Friday, June 26, 2015By:
This week got off to a good start. I spent Monday as a nano-scale scullery maid! Translation: I suited up in a lab coat, gloves, and goggles and used a chemical process to clean off our silicon target substrate several times to be sure it was spic and span.
Tuesday morning we performed the chemical cleaning magic on a dummy substrate onto which will place MoS2 flakes. With our dummy substrate ready we pressed flake –laden tape onto its surface in a process called exfoliation. This left a lot of flakes far too small to be made into devices scattered over the substrate so to reduce the flake density our plan is to use a chemical transfer process to move the flakes from the dummy substrate (hereafter called the dummy) to another one called the target substrate on which the device will be built. This transfer process will leave many of the super small flakes behind so that our target substrate will have the desirable larger flakes and still be relatively free of clutter. The first step was to use a dropper to deposit a thin layer of a liquid polymer called PLLA onto the dummy and take it for a spin in the centrifuge so that the PLLA engulfs the MoS2 flakes. The first of our woes happened as we tried to peel the dummy off the double sided tape holding it to the carrier substrate on which it sat. Despite me asking it politely, the tape simply refused to let go of the dummy. In my attempt to pry the dummy free from the clutches of the tape I snapped it clean in half. Oops.
Ok, start over. We exfoliated onto another dummy and this time we made it one step further. After the spin coating comes the tricky part: use a razor blade to scrape off 1mm of the PLLA around the border of the dummy substrate whilst keeping all fingers intact. Then we placed a slab of a jello-like polymer, called PDMS, on top of the PLLA coating to form a sandwich. After a quick dunk into de-ionized water our sandwich was ready to be peeled apart. If all goes as planned (insert the universe’s mocking laugh here) the PDMS should act like a sticker that grabs the PLLA with the flakes in it so that they can be placed onto the target. No such luck. The PDMS and PLLA were evidently not on speaking terms. They refused to adhere to each other. We thought we could force them to if we just pressed them together more firmly...CRACK! Another substrate bites the dust. We thought the PDMS was to blame so we concocted a new batch and called it a day.
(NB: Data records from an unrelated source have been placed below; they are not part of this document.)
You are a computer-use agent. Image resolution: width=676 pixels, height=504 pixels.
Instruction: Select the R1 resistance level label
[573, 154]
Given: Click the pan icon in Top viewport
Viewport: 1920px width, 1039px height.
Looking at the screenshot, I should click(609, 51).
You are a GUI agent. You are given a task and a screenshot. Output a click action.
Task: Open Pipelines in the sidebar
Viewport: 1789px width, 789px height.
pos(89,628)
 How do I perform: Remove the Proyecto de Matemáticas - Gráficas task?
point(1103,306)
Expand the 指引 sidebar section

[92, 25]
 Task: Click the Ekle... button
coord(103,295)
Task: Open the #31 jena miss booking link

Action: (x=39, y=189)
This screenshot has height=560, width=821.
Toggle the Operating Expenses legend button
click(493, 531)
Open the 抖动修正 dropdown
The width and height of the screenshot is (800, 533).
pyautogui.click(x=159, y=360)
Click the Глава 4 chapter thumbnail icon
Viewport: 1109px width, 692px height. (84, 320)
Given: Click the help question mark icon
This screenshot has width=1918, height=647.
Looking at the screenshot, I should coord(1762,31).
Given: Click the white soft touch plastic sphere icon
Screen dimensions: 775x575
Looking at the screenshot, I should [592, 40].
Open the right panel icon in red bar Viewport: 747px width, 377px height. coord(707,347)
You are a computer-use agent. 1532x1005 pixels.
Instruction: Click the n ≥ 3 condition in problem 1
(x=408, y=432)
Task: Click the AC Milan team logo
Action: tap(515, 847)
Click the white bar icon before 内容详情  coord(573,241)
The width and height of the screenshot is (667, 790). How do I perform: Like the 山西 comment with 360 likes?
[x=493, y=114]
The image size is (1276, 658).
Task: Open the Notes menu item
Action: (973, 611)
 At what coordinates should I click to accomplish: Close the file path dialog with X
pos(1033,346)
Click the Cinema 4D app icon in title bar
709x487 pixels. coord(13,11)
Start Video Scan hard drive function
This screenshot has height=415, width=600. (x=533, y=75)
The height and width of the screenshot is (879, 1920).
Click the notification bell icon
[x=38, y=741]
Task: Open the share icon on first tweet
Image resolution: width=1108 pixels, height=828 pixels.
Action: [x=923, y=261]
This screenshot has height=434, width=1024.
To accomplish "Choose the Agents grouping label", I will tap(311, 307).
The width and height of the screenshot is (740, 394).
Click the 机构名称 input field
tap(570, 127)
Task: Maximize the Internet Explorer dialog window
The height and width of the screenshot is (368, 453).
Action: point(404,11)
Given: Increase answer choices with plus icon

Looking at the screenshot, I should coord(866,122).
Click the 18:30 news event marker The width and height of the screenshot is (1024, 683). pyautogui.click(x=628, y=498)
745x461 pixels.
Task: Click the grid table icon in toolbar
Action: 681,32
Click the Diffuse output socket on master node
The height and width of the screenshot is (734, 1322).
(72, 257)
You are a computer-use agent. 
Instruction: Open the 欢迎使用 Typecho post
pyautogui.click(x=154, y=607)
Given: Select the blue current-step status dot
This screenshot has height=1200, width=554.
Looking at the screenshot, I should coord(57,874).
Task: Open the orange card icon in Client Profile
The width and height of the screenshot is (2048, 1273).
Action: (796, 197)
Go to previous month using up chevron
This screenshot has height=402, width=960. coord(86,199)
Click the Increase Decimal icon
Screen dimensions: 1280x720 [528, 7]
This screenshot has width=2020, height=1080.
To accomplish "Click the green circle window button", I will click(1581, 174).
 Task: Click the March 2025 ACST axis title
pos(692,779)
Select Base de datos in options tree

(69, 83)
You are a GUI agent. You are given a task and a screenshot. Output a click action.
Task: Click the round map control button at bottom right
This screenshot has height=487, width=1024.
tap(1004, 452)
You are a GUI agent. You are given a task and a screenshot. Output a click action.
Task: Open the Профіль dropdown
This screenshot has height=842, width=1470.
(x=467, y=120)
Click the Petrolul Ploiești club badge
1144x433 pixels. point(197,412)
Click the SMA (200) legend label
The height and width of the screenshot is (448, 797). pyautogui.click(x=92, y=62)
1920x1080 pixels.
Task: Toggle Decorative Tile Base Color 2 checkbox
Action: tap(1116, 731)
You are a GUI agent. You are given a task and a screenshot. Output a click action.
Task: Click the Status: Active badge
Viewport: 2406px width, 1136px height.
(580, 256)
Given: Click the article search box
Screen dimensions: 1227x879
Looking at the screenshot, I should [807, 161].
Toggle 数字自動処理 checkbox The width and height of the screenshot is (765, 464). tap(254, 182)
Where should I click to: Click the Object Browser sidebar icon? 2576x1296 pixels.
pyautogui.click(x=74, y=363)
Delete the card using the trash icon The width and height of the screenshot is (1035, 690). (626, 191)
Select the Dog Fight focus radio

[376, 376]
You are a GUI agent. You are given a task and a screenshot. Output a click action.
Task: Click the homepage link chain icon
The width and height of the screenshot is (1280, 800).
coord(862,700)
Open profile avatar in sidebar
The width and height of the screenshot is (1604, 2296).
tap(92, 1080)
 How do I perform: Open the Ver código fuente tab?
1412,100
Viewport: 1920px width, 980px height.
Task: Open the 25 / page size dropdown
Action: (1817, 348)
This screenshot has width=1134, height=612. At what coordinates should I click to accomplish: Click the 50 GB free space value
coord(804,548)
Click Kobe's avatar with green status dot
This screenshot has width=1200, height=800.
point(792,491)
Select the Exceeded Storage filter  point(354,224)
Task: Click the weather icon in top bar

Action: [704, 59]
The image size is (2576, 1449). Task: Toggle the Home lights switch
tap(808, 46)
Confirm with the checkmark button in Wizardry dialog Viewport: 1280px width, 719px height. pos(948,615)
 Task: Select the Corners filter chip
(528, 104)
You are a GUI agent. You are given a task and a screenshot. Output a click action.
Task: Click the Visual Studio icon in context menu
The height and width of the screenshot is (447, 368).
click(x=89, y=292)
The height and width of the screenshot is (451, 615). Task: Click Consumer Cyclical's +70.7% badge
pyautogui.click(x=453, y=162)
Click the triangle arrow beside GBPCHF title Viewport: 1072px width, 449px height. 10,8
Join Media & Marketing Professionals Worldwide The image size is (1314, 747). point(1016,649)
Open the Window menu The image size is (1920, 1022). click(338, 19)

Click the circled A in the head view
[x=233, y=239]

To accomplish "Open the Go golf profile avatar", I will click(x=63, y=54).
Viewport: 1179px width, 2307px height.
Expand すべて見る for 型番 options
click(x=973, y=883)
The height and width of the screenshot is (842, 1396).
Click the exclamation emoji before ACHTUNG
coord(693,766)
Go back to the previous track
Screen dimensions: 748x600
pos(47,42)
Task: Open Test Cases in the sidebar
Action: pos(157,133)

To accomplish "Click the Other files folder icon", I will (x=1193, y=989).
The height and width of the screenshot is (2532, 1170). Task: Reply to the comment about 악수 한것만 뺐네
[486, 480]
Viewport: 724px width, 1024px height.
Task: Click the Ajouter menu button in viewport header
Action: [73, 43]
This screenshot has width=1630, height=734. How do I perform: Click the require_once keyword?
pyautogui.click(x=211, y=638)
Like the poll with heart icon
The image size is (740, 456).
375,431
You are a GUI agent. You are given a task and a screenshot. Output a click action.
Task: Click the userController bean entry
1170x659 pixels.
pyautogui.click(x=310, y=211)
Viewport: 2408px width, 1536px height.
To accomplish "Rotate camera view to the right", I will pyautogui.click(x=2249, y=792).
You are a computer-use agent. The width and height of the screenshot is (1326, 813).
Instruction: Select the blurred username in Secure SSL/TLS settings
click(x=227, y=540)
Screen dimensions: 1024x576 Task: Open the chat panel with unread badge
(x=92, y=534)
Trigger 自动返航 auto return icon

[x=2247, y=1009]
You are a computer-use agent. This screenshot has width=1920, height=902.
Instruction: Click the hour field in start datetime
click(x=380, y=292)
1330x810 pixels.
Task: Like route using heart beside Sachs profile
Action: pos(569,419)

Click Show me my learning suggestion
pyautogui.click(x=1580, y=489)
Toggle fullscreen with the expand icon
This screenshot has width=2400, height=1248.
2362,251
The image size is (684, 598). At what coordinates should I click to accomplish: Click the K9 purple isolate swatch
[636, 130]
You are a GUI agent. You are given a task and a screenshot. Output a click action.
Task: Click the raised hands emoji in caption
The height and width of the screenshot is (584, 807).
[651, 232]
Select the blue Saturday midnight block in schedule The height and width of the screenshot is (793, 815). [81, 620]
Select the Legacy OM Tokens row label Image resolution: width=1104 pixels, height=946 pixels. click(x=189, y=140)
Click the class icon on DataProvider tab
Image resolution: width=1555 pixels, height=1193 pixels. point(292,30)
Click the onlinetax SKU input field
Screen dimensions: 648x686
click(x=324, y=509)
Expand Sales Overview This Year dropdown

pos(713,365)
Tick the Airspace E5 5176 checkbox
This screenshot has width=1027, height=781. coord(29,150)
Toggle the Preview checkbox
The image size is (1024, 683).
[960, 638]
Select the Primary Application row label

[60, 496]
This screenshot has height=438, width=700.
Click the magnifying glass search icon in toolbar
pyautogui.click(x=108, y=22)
On Wednesday we were ready for a new round. We started back at square one with exfoliation. We made it to the point where we needed to scratch off the PLLA around the edge of the dummy. This time the PLLA was experiencing separation anxiety and did not want to be removed from the surface of the dummy. We tried to encourage it by scraping a little harder. Bad idea. Rather than relinquish the PLLA, the substrate shattered into a series of sharp shards. Sigh. Now a new batch of PLLA was in order. We concocted the PLLA potion and left it out to stew overnight. For the remainder of the day I resumed my nano-scale scullery duties to clean more dummy substrates because with track record we’ll need some extras. On Thursday we started from scratch with the exfoliation. Slowly but surely we proceeded through the same steps and got to the point where we tried out our fresh batch of PLLA. It had separation anxiety as well. After a much needed consultation/therapy session with our advisor we came up with a plan to systematically vary certain parameters to find a set of optimal conditions under which the dummy relinquishes the PLLA. Friday we carried out our plan which resulted in…drumroll please….widespread failure! Sigh. Back to the drawing board.